=== SUPPLIED MATERIAL ===
'''
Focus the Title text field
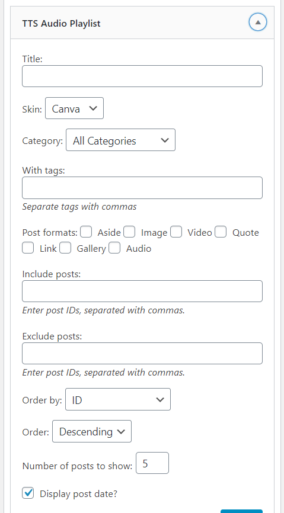Screen dimensions: 284x513 142,76
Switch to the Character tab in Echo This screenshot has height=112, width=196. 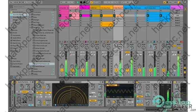(78, 82)

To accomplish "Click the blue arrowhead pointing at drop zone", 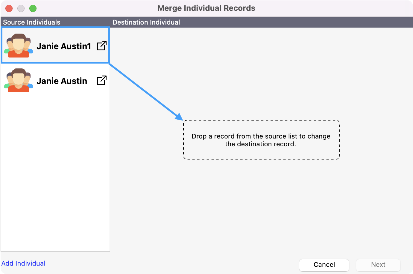I will (x=180, y=117).
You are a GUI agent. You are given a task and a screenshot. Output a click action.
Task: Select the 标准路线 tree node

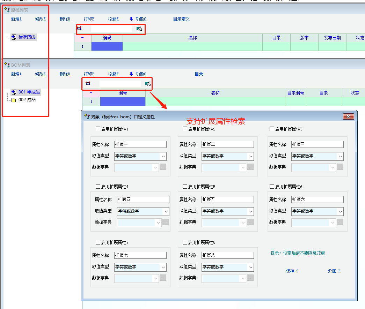tap(27, 37)
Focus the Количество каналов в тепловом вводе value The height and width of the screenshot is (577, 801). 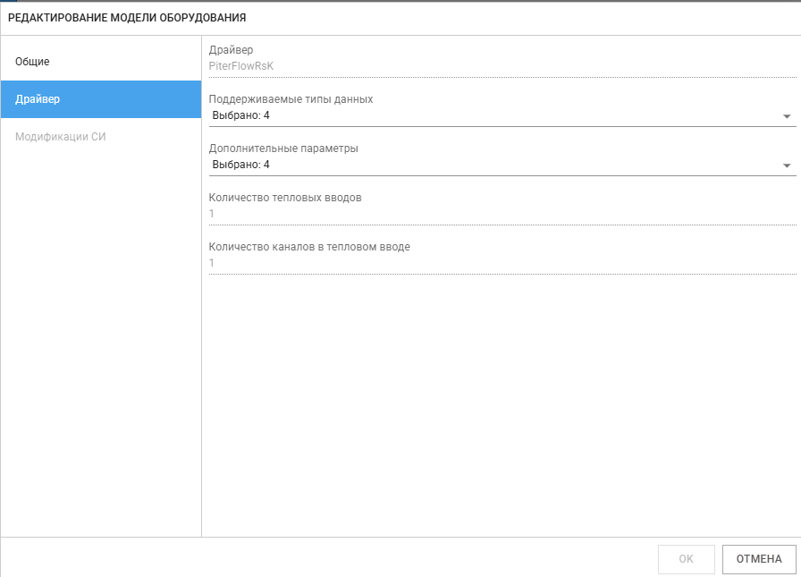click(501, 263)
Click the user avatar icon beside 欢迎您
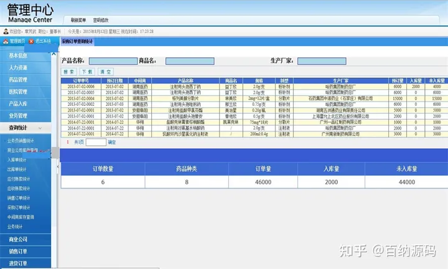Viewport: 448px width, 269px height. pos(5,31)
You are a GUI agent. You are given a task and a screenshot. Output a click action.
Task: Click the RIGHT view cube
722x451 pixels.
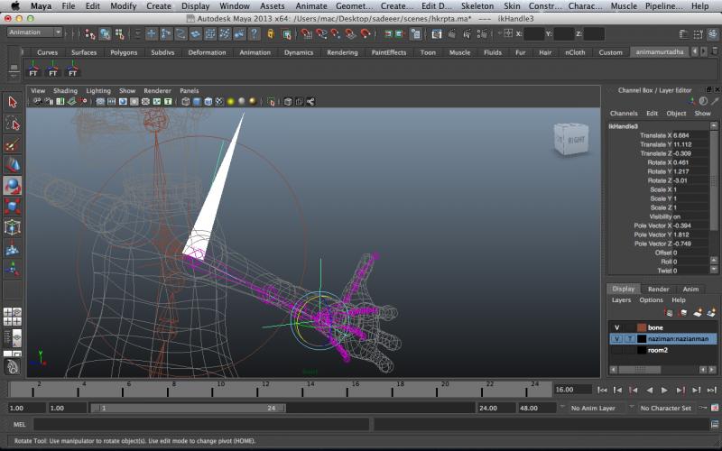pyautogui.click(x=575, y=140)
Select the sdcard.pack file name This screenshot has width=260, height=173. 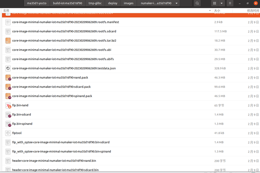coord(51,87)
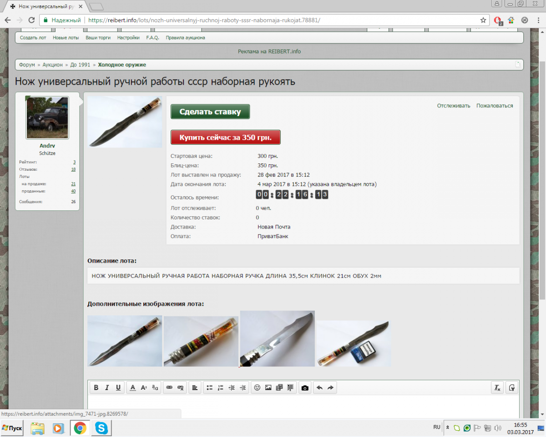Image resolution: width=546 pixels, height=437 pixels.
Task: Undo the last editor action
Action: (319, 388)
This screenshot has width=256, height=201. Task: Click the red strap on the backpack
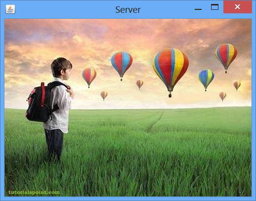coord(43,94)
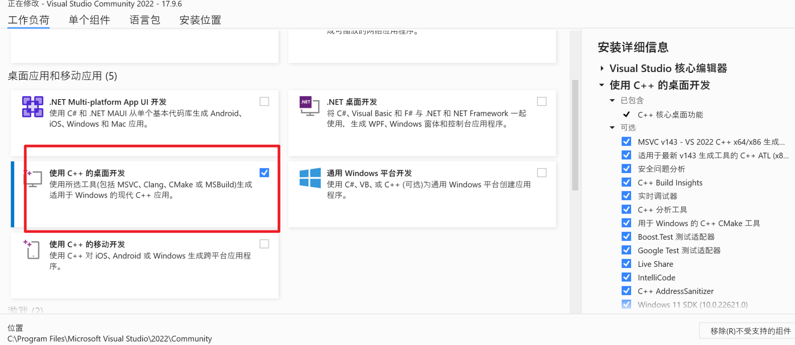The height and width of the screenshot is (345, 795).
Task: Click the 使用 C++ 的桌面开发 monitor icon
Action: tap(33, 178)
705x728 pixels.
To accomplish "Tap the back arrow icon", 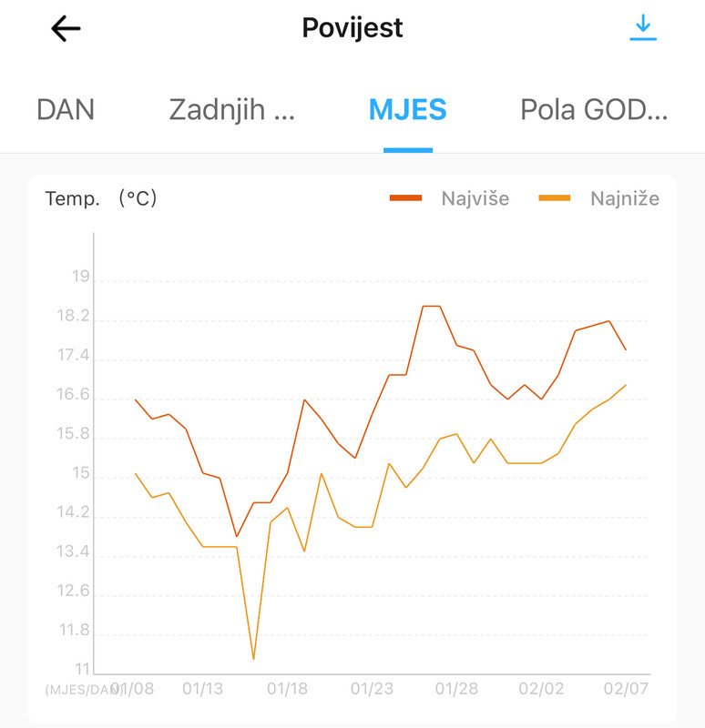I will pos(66,28).
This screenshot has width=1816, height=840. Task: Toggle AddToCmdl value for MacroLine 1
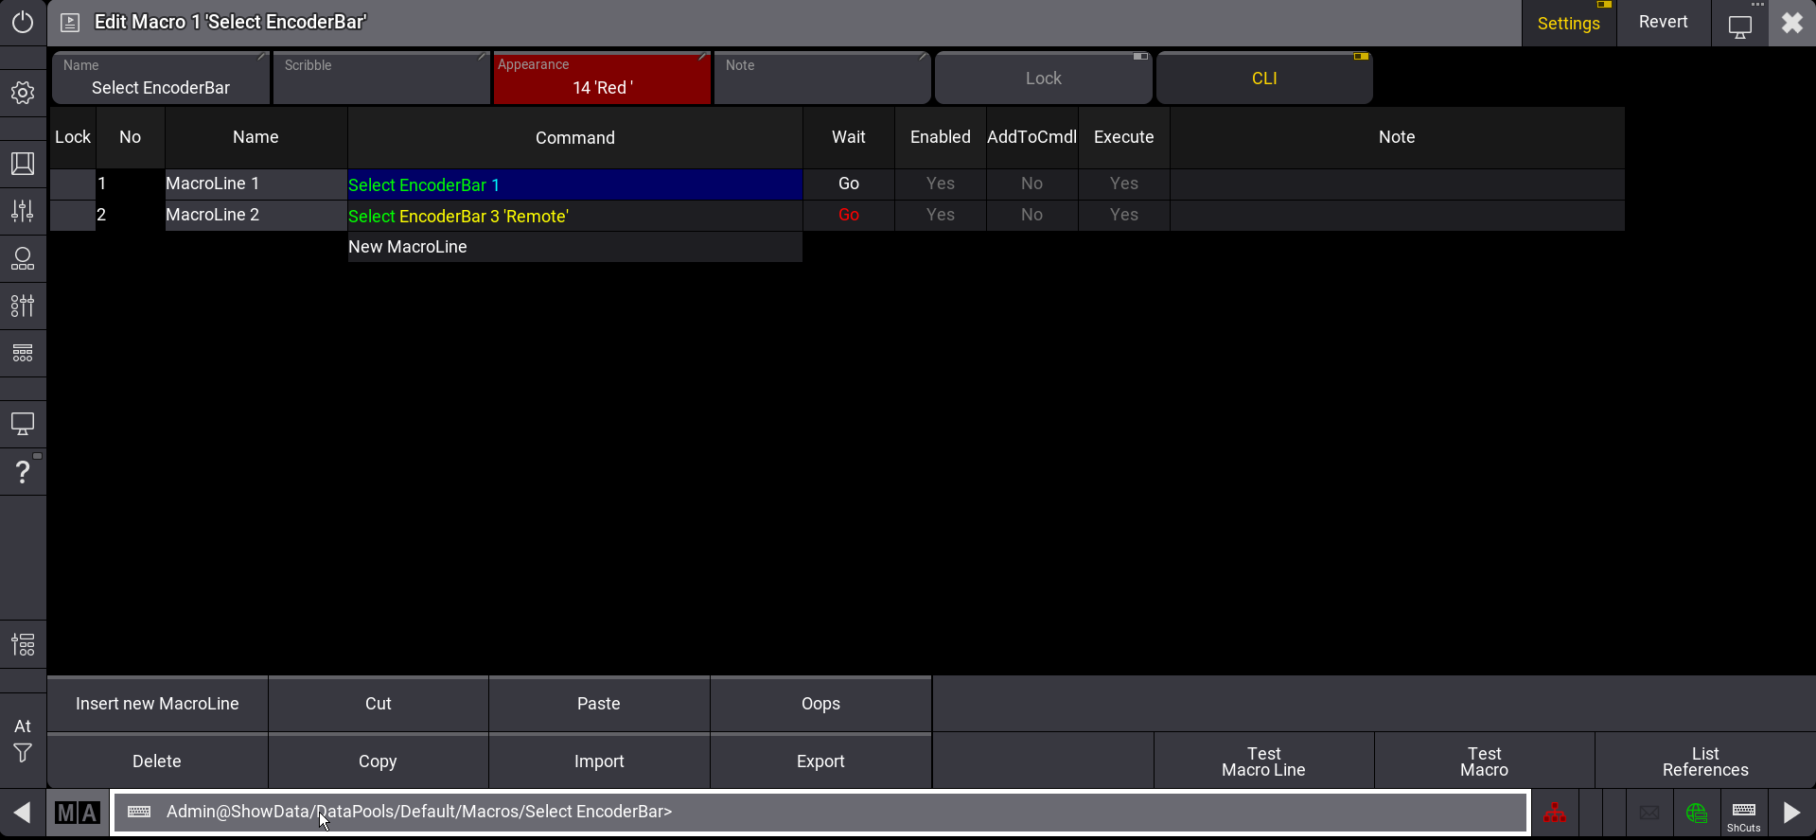(1031, 184)
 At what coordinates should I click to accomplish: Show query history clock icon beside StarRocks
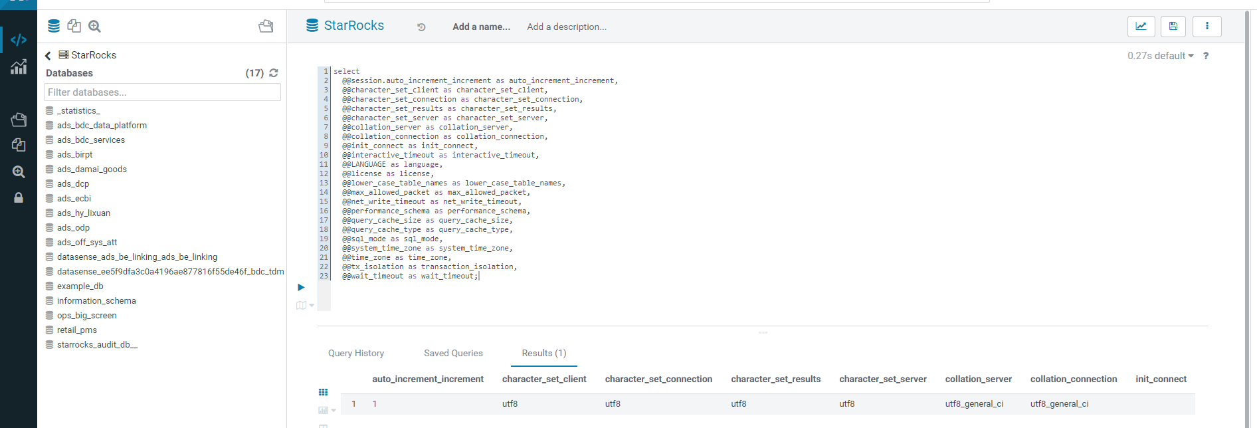(421, 27)
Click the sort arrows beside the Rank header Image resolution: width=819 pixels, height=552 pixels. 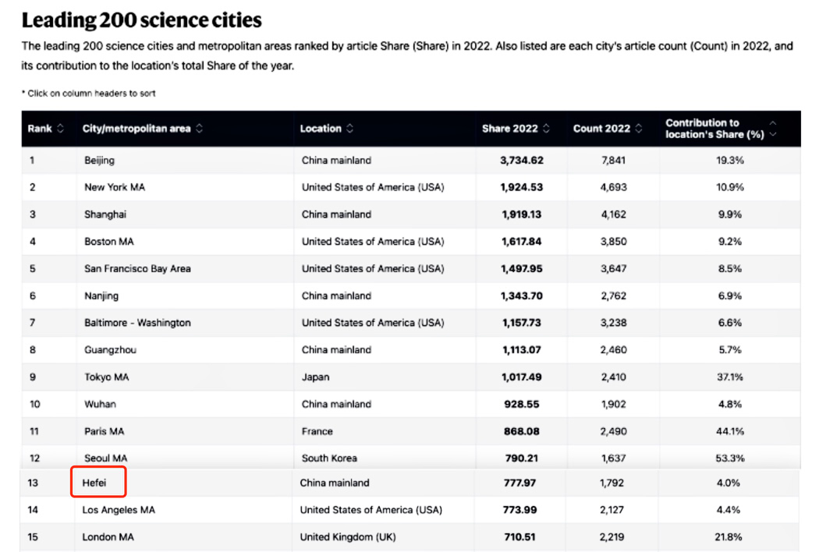click(x=60, y=129)
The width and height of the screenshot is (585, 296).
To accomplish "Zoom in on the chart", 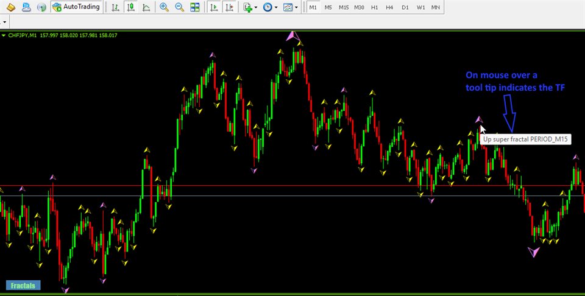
'''
=== TASK BRIEF ===
Starting at the line that contains "The width and" and continuing through the end of the records, write the lines out again with "chart" changed to "graph" and nothing else altered. Leave the pictures out of your answer.

=== ANSWER BELOW ===
The width and height of the screenshot is (585, 296).
To accomplish "Zoom in on the graph", 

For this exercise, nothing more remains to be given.